** TASK BRIEF **
From the entries below, work out how many lines contain the string "radio"; answer with the number alone.

** DATASET ENTRIES **
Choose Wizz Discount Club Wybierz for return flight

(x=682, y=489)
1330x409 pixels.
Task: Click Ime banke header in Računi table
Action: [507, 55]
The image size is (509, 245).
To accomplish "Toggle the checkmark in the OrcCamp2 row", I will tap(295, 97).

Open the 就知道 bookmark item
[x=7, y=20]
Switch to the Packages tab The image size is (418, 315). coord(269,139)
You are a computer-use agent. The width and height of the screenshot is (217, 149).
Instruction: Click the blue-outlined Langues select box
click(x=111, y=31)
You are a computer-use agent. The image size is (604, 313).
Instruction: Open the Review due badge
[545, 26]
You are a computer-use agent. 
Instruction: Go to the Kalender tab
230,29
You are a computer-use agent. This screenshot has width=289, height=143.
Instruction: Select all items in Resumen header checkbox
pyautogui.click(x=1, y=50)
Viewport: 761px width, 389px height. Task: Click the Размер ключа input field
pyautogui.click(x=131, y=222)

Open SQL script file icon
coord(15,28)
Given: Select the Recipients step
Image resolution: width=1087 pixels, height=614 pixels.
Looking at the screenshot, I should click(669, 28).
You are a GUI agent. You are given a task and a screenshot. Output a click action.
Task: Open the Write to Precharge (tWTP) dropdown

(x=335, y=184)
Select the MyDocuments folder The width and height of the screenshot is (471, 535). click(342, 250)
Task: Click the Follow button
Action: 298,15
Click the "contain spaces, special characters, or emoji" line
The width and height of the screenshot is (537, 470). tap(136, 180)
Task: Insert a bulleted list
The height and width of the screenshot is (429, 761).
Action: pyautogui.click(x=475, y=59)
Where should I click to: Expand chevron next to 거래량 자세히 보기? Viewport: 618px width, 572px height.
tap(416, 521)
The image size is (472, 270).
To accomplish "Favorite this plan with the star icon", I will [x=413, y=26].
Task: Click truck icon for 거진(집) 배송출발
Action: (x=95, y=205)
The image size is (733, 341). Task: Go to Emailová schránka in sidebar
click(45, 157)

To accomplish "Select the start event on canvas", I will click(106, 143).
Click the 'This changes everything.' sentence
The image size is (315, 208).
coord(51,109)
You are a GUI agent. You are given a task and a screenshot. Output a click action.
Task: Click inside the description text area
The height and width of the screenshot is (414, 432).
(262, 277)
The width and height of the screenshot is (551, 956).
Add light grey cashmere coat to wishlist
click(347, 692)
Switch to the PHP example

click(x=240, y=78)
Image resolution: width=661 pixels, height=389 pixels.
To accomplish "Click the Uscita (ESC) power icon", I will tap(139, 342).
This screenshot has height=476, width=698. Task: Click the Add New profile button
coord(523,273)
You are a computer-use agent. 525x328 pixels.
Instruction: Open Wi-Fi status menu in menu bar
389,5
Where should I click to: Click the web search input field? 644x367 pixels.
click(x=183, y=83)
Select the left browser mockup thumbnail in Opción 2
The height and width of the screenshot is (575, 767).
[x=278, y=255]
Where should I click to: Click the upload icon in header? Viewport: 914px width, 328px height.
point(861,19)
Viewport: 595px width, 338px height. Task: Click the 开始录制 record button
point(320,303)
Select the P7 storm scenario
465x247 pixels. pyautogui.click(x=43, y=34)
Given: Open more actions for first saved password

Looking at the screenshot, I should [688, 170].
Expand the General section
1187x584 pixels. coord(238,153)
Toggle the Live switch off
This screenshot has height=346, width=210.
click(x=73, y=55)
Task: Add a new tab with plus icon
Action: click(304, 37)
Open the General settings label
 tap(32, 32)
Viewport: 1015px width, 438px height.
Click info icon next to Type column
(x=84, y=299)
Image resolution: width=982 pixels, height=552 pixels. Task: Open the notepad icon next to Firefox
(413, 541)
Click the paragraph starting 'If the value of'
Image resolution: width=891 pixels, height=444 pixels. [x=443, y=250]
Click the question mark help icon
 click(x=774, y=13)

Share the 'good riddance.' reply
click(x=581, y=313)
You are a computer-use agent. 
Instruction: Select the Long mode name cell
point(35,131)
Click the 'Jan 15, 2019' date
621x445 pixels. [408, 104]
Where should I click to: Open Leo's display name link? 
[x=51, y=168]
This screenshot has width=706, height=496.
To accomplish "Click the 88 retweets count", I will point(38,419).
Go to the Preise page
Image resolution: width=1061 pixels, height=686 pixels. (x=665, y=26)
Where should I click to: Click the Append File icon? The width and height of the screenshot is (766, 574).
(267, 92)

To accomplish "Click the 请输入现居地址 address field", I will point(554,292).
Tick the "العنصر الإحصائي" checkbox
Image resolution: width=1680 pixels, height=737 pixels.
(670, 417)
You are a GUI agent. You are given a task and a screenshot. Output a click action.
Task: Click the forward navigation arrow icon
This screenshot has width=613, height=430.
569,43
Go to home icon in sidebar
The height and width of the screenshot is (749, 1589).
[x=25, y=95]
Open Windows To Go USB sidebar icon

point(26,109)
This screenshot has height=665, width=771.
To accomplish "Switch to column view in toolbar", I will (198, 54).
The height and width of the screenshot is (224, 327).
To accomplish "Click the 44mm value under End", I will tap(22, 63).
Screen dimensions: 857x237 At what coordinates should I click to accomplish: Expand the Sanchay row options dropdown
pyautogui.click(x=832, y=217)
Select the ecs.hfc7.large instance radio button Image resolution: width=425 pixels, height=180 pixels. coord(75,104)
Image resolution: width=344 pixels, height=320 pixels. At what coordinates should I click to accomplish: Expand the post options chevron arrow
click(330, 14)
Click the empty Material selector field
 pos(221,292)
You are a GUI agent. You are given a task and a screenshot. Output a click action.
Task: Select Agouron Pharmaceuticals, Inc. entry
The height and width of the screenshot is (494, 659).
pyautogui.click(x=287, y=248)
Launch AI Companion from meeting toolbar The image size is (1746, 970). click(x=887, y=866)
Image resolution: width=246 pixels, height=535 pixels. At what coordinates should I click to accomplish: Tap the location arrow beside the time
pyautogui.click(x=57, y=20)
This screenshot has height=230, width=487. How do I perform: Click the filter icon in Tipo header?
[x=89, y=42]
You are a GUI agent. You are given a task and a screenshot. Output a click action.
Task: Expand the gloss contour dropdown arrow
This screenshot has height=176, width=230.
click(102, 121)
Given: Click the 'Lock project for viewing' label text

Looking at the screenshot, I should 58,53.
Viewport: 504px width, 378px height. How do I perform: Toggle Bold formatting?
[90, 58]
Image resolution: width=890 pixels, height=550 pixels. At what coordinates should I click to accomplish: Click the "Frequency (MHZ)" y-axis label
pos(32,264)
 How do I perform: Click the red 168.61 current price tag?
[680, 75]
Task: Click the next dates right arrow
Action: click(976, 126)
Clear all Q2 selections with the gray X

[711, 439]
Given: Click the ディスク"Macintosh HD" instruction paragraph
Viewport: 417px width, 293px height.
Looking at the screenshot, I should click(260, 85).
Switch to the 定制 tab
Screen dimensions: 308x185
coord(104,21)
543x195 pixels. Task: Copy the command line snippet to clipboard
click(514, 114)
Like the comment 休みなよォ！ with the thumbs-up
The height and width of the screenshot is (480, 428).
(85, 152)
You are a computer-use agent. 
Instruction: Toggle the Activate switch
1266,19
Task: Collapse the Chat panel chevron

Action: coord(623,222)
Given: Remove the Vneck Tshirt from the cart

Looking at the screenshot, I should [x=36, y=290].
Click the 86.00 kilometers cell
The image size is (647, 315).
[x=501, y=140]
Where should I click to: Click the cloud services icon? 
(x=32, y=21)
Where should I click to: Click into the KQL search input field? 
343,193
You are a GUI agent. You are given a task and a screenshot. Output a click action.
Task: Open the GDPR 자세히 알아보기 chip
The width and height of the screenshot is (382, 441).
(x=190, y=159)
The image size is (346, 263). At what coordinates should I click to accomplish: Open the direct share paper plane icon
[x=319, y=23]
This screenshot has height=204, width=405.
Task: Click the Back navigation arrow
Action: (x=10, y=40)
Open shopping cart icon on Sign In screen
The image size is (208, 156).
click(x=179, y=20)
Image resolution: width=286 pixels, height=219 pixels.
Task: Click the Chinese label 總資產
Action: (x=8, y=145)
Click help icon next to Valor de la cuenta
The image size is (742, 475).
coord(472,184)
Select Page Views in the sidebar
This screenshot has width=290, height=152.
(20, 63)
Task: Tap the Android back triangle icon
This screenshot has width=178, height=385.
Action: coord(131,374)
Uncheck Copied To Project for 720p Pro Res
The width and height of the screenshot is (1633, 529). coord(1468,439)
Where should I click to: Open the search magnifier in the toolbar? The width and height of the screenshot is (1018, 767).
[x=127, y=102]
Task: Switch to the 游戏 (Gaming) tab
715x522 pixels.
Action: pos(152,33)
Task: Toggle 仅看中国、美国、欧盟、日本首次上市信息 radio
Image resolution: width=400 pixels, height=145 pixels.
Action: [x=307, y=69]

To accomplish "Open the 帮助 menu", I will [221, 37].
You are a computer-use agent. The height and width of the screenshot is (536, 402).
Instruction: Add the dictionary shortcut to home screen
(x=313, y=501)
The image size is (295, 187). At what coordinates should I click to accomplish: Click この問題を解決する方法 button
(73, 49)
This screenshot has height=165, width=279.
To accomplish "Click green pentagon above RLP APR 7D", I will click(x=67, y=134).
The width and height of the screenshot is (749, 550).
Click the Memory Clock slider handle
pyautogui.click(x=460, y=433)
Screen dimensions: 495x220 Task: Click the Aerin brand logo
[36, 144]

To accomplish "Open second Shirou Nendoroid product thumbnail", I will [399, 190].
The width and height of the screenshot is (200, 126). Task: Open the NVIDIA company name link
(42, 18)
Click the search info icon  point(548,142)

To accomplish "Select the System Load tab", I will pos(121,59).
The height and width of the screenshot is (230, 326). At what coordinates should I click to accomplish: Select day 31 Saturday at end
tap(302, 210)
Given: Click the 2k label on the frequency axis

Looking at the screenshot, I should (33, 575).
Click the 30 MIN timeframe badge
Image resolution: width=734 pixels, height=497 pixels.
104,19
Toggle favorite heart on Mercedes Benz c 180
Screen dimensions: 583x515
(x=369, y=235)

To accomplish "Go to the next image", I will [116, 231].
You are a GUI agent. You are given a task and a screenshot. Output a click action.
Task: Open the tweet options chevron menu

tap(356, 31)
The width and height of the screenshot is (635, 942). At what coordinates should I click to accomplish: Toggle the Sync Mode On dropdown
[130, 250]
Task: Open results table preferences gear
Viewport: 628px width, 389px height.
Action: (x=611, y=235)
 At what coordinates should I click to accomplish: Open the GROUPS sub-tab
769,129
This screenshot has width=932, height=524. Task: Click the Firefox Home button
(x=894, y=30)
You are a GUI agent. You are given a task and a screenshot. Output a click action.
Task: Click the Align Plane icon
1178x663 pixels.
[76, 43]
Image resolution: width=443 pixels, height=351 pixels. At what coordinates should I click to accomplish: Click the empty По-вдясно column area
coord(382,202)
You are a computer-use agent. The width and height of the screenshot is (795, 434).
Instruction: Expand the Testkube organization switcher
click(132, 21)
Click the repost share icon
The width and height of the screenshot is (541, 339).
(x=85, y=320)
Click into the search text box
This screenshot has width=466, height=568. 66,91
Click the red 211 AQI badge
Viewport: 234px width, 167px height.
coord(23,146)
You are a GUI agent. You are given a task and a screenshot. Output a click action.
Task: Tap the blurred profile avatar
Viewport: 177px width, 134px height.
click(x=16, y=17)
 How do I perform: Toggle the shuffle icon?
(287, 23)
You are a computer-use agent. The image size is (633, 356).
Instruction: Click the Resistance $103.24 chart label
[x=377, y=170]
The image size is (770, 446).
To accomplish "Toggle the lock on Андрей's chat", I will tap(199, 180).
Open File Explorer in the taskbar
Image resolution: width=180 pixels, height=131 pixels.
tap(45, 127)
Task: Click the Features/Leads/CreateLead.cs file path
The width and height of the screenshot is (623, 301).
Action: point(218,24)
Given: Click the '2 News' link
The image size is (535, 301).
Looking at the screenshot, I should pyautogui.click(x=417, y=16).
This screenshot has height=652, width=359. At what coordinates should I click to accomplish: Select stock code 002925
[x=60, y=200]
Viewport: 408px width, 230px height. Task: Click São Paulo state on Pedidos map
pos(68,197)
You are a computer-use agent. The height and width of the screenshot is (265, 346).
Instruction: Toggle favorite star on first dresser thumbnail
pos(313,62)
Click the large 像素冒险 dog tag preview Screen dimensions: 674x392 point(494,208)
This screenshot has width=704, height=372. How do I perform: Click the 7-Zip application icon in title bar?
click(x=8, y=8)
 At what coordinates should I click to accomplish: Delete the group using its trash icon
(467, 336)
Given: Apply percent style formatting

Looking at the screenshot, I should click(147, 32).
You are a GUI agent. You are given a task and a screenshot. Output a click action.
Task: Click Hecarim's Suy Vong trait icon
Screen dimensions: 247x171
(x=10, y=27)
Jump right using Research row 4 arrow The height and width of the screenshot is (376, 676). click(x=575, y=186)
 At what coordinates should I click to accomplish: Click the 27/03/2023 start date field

** TASK SOLUTION **
2